What is needed: Taking the first line of the listing as the start and the line containing "You are a computer-use agent. Image" as the end, reproduce everything in between exactly, both ends included.

Supplied records:
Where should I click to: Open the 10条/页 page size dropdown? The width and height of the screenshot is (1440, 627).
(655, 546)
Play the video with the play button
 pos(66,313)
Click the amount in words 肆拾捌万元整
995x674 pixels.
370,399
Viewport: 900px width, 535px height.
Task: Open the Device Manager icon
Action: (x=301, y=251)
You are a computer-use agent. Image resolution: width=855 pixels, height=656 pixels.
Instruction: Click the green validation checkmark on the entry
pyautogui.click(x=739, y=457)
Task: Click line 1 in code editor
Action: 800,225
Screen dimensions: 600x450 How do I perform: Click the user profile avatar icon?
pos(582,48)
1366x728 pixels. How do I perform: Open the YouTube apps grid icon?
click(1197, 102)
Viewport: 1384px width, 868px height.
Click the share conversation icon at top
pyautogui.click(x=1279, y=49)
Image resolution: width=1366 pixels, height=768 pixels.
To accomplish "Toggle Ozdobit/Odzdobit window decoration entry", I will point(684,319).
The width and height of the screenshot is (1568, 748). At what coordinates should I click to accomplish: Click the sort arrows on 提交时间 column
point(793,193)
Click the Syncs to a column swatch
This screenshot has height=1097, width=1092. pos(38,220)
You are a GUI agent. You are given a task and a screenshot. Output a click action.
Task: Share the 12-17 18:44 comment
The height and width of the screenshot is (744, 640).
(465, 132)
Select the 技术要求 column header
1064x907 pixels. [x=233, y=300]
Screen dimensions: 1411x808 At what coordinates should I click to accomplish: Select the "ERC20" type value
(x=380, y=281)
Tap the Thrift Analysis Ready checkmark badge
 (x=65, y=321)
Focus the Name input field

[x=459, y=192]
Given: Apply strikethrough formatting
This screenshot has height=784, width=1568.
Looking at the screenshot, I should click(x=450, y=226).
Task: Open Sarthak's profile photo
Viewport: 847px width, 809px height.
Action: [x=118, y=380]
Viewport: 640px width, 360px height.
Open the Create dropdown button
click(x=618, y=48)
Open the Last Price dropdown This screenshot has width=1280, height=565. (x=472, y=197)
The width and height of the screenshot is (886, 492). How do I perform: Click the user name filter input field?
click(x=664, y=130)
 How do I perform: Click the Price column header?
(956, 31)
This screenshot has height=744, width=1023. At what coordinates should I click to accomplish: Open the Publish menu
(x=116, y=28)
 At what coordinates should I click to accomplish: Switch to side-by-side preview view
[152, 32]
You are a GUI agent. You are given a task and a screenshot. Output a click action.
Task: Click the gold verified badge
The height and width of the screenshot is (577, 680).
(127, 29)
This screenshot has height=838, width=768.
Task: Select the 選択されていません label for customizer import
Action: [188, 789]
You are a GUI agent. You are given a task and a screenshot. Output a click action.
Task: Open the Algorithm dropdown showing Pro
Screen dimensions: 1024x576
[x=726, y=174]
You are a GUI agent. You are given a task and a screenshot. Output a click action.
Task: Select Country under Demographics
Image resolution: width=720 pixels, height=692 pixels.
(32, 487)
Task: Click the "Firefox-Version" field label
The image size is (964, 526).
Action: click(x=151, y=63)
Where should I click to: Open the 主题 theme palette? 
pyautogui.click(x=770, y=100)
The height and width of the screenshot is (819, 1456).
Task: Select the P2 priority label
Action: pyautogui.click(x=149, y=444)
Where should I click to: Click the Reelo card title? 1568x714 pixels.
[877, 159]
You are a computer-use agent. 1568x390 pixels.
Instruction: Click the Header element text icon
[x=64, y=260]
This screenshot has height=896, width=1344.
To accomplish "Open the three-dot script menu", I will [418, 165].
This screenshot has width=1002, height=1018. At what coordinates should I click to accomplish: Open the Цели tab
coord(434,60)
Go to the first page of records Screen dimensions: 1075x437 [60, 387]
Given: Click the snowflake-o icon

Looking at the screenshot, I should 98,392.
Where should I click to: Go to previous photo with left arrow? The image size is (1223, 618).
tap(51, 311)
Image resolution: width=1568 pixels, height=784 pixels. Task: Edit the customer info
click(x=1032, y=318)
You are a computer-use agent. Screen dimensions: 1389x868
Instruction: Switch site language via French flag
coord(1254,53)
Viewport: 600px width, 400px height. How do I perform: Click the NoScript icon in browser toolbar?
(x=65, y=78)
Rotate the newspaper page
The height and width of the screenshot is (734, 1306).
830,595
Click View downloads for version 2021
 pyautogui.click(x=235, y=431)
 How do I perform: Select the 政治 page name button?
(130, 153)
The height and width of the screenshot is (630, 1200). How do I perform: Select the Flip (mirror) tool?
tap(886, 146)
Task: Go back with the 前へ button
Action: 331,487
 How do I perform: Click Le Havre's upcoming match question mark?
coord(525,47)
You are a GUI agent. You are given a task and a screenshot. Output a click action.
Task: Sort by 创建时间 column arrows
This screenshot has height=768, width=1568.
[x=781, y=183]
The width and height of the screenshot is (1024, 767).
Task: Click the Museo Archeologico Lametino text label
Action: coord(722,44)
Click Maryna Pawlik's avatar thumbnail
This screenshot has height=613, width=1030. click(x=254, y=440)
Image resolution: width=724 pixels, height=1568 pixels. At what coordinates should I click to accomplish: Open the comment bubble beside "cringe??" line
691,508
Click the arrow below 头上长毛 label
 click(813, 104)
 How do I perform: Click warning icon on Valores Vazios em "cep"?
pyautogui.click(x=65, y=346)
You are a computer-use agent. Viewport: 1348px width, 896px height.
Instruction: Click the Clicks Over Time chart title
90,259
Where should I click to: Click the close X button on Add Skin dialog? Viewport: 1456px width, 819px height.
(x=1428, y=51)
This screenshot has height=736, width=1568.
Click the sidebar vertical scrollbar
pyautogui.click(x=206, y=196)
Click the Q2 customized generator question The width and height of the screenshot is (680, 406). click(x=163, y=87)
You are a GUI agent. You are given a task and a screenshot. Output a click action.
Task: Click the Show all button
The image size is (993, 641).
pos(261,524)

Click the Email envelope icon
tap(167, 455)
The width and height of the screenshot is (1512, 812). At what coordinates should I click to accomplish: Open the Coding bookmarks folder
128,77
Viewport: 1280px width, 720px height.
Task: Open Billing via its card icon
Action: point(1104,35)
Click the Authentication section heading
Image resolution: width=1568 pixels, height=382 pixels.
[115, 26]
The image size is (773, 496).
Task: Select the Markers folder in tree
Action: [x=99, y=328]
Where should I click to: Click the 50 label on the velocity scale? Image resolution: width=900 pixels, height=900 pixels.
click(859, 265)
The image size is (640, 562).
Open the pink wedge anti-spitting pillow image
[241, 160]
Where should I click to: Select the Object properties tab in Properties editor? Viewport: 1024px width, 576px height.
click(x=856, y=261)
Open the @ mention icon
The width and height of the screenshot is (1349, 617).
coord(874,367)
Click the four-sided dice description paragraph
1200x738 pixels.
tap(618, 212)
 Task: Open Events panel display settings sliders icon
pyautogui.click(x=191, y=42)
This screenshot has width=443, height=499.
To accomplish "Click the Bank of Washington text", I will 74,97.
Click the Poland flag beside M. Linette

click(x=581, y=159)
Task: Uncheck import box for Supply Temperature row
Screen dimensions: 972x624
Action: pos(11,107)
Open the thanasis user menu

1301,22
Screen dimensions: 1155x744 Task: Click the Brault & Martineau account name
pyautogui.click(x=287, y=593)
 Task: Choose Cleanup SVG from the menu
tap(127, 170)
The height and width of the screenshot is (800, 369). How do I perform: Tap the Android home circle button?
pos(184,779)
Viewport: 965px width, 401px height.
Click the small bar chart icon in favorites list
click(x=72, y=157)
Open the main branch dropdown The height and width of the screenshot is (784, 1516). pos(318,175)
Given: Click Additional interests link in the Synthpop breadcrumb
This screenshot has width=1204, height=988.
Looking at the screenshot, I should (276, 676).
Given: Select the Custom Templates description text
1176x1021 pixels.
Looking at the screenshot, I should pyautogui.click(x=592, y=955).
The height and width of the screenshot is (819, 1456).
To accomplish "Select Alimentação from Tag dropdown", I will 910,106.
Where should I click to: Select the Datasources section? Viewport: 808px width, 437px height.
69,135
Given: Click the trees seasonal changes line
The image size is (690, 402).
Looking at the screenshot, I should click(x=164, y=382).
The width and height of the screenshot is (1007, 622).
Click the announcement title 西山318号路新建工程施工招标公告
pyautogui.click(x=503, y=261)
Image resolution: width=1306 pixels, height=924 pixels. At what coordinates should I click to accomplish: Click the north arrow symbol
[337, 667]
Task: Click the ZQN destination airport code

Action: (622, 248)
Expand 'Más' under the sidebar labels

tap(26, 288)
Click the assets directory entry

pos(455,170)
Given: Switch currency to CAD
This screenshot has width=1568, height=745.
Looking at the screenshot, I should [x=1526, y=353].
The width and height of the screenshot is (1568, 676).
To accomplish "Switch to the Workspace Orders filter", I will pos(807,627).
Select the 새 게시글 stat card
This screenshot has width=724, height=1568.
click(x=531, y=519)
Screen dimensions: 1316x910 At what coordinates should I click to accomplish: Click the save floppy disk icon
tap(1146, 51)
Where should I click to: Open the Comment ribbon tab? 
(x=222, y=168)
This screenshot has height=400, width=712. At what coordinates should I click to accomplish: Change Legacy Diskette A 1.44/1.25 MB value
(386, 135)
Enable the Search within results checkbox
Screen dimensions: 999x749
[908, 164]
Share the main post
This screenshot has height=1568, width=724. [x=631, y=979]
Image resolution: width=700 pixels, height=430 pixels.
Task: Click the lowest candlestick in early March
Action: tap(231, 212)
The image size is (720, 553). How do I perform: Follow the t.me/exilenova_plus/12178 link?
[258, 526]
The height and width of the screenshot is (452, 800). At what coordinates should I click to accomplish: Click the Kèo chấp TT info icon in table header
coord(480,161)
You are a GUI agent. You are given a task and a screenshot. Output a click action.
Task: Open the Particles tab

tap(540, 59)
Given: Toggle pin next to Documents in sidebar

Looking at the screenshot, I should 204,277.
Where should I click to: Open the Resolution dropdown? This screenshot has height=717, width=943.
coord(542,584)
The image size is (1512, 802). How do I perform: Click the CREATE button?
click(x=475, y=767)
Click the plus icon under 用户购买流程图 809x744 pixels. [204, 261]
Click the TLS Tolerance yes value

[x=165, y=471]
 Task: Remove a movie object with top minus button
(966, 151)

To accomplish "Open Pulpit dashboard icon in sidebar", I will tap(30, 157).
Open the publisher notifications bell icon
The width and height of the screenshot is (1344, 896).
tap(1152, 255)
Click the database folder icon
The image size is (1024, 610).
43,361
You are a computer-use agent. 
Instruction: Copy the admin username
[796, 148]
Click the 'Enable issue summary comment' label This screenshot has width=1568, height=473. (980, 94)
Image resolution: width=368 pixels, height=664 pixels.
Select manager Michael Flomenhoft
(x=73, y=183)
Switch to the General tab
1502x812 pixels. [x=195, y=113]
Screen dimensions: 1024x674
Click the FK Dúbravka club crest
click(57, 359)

Written answer:
Where should I click to: Open the 10条/页 page size dropdown? The width and height of the screenshot is (1440, 627).
(655, 546)
Play the video with the play button
 pos(66,313)
Click the amount in words 肆拾捌万元整
995x674 pixels.
370,399
Viewport: 900px width, 535px height.
Task: Open the Device Manager icon
Action: (x=301, y=251)
You are a computer-use agent. Image resolution: width=855 pixels, height=656 pixels.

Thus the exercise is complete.